Third, the cost of this gas tax plan comes to $170 million adjusted for inflation in today’s dollars ($100 million in 2004 dollars). The amount of gas taxes ($100 million) and Texas Mobility Funds being used for this project (anywhere from $112 million to $325 million) would more than cover the cost of keeping 281 a FREEway as the overwhelming public comment at the legal National Environmental Policy Act (NEPA) hearings asked for.

This is a taxpayer rip-off of mammoth proportions considering you’re now taking a $170 million improvement plan and turning it into a $1.3 billion project (as revealed in ARMA Notice of Public Hearing for the 281 project, $475 million construction cost, $864 million in interest) when you factor in the interest on the bonds. Also, your disclosure of the contract details falls woefully short since I have the market value study for 281 that shows you plan to refinance this loan in 15 years, which can significantly affect if not increase toll rates and will extend the life of the bonds from 40 to 50 years. Your disclosure also fails to reveal the source of debt for the remaining $141 million needed, the amount of interest on that debt, whether the public will vote on issuing that debt, and any fees paid to the bond investors for both bonds.

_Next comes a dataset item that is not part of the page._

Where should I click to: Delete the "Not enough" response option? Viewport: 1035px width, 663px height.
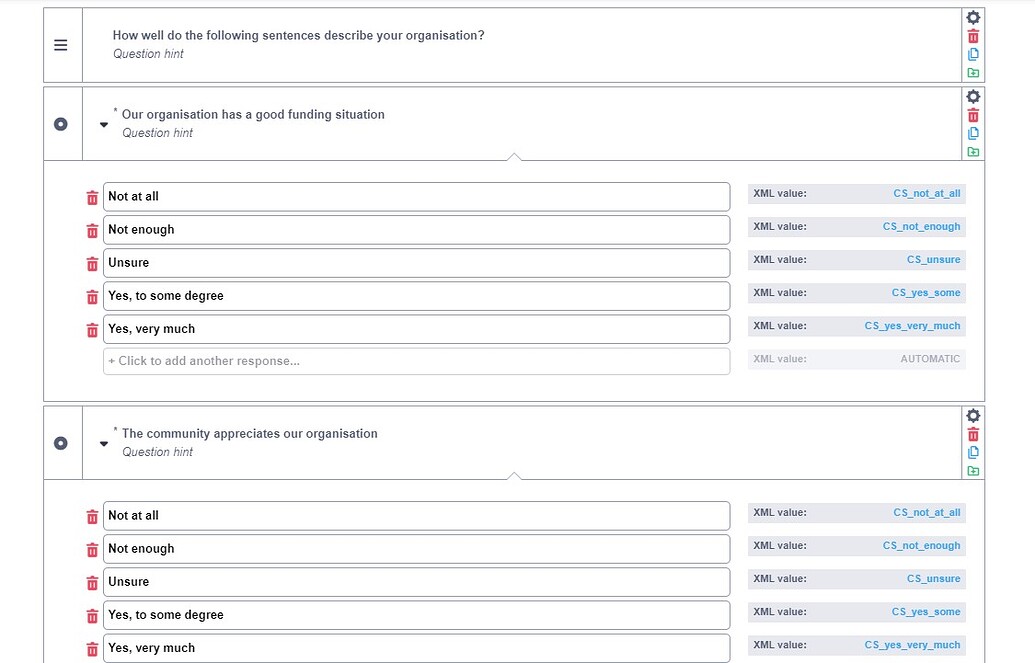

Fourth, you told the Judge in our federal lawsuit to stop this toll road nightmare that you were planning to sell bonds in August, now you’re saying it will be this fall. Once again, which is the truth? The public can hardly make an intelligent assessment of this project and provide comment given the lack of transparency, the lack of truthfulness, and the stubborn refusal to cease the conversion of an existing freeway into a tollway without a public vote as the law requires.

Lastly, today TxDOT announced it will change the project route for TTC-69 in response to the overwhelming public comments opposing the new corridor route. Yet today, the RMA and TxDOT stubbornly refuse to respond to the massive public outcry and public comment against this freeway to tollway conversion by installing the gas tax plan and abandoning the toll plan. One can hardly articulate the level of hypocrisy we’re witnessing today. So I guess you’ve left us no choice. We’ll see you in court.

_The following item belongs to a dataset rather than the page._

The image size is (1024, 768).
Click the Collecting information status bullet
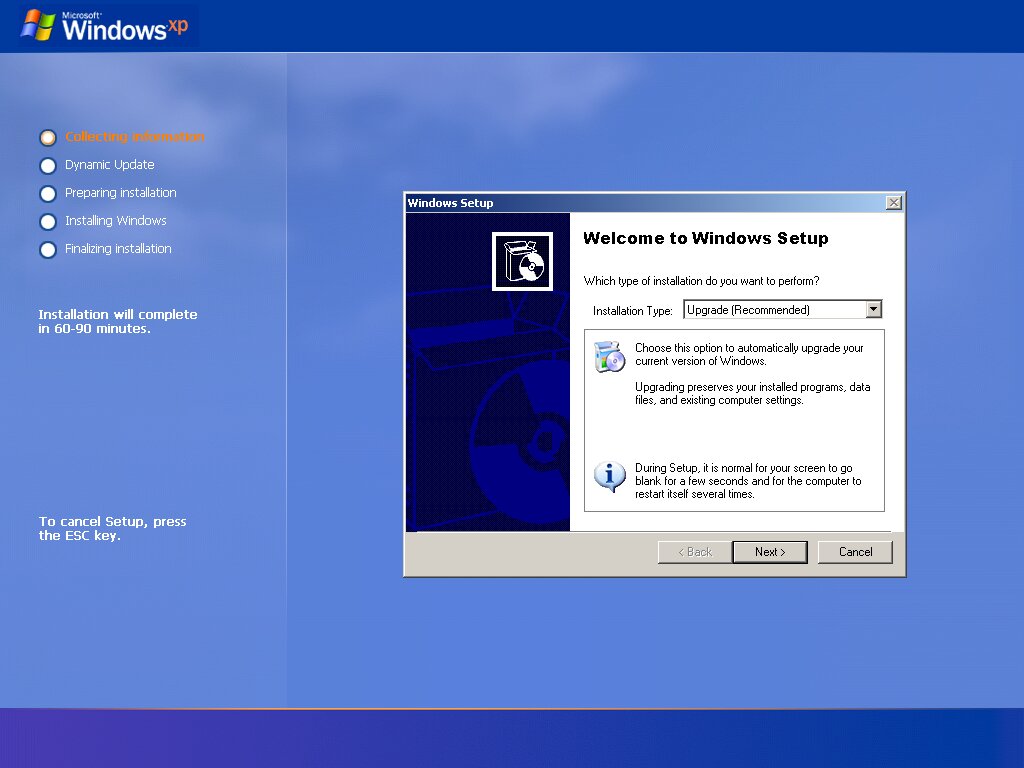(x=47, y=137)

4 Replies to “Tolling Authority to charge nearly 10 times the cost of keeping 281 a freeway”

  1. Nancy

    Wow!

    Now if that could be heard by every living breathing person in San Antonio maybe they’d all get mad enough to write, call or do something!

    The next time you’re on the radio stop being polite. Get mad and yell and don’t worry about sounding like a crazy person. Tell people to get off their butts and start doing something because large numbers of mad tax payers can’t be ignored. Then tell us what elected official we can contact to put a stop to this. Surely there is somebody that we elected that can help us.

  2. Norman

    This was a well done to the point statement. I have made a contribution to the matching fund. Keep up the good work. Let us hold those snake accountable.

  3. Daryl Short

    It’s time, Chairman Bill Thornton said, to put some 600 people to work over the next four years to give congestion-weary motorists new express lanes and bring in toll revenues that someday might help fund other projects.

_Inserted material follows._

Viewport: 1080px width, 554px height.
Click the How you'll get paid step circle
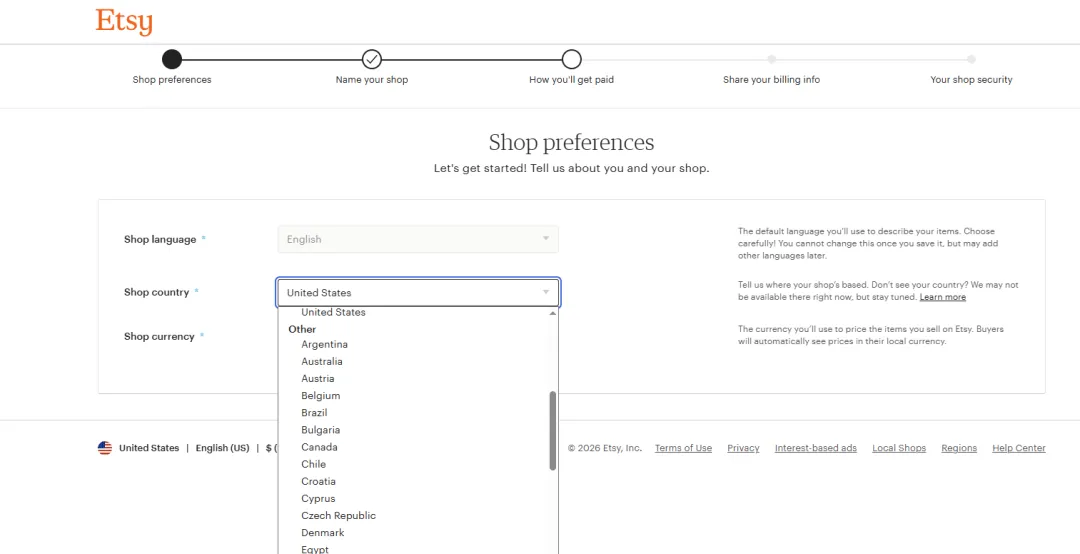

    It is a travesty that they’ve been holding our gas tax revenue ransom and now want to fund other projects on the backs of us who live in this part of town. I’m sorry, but, if we’re building or upgrading city roads, then, we should be financing it as a city. Not on the backs of a select few.

    ‘Congestion weary’??? Trust me, if you build your damn overpasses and frontage roads like you were supposed to, the roadways would flow with NO PROBLEM! Give me a break!

  4. Dave R

    Wow. It’s hard to argue with the FACTS !
    I don’t see how anyone can consider this crazy tolling plan as viable.

    Terri – Keep up the great work of keeping the public informed. At some point, perhaps the public will realize just how arrogant and out-of-touch these “public officials” really are.

    When we can put this issue to a vote?